The government department, which is responsible for investigating and prosecuting serious and complex fraud, launched an inquiry into the entire banking sector.

It came after a number of traders at Barclays were found to have rigged Libor to boost profits and bonus rewards, while the bank was also accused of lowering submissions in a bid to alter the perception of the lender's finances.

The claims ultimately led to the resignation of Barclays boss Bob Diamond, sparked a criminal investigation and became the focal point of a bitter row in Westminster over ethics in the banking sector.

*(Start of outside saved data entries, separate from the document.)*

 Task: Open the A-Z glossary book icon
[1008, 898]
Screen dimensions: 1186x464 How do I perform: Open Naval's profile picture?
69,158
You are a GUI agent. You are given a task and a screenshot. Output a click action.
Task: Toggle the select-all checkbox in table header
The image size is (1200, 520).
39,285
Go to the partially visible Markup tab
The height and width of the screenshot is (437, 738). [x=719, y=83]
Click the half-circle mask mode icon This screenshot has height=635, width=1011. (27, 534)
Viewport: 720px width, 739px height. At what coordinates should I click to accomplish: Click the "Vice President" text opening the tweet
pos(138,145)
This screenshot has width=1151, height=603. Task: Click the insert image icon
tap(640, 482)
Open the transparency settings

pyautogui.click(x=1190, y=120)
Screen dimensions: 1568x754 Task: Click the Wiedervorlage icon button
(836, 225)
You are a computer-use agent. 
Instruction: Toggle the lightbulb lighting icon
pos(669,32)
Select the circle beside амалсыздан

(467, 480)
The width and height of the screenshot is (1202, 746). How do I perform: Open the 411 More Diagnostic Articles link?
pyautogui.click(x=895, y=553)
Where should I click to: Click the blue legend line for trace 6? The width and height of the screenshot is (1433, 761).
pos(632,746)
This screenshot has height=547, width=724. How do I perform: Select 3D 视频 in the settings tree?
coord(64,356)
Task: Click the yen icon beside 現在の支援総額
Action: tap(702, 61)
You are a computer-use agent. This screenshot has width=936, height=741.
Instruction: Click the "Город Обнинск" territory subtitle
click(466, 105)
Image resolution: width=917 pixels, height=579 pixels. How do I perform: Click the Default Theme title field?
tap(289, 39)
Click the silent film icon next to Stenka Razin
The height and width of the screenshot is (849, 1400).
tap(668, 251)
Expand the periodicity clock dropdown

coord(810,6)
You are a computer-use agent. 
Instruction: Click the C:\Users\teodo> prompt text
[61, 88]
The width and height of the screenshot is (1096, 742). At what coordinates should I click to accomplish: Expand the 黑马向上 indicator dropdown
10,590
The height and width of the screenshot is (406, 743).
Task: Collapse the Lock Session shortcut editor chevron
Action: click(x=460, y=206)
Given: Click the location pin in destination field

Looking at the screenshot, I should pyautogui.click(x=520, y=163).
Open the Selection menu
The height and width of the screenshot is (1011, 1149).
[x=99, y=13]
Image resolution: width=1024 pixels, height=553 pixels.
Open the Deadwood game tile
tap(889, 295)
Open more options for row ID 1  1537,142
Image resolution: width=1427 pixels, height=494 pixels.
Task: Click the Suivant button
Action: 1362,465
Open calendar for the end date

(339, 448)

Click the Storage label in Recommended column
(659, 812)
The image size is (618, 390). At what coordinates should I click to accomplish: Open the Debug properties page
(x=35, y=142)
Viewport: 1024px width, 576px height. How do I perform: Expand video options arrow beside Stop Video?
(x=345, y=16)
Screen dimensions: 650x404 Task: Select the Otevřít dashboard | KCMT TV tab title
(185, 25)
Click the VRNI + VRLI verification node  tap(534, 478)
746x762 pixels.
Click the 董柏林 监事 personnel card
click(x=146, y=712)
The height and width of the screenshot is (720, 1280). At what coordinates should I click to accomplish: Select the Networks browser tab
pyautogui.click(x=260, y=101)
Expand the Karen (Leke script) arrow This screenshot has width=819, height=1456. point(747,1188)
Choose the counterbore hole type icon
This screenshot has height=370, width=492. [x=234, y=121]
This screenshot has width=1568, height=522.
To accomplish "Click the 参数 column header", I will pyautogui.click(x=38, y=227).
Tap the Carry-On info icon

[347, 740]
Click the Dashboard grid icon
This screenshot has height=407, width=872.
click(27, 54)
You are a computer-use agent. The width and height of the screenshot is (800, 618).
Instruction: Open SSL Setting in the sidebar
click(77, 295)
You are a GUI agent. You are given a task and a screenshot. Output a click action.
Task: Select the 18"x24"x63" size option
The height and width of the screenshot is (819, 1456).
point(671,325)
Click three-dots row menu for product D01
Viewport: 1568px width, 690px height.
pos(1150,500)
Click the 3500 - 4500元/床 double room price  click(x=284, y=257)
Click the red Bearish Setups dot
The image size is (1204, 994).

The arrests follow speculation that Swiss banking giant UBS has started settlement talks with regulators over alleged Libor rigging.

UBS is reportedly on course to reach an agreement before Christmas and is facing a fine of more than 450 million US dollars (£280 million).

Around 20 financial institutions have been investigated over the alleged rigging of benchmark interest rates which govern 500 trillion US dollars of contracts worldwide, ranging from household mortgages to complex derivatives products.

Taxpayer-backed Royal Bank of Scotland has previously said it hopes to settle any claims over Libor manipulation soon and warned that potential penalties could be significant.

Focus on the banking sector has intensified once again as HSBC revealed a 1.9 billion US dollar (£1.2 billion) settlement for failing to comply with anti-money laundering rules and Standard Chartered paid out an additional 327 million US dollars (£203 million) over allegations that it breached sanctions with Iran.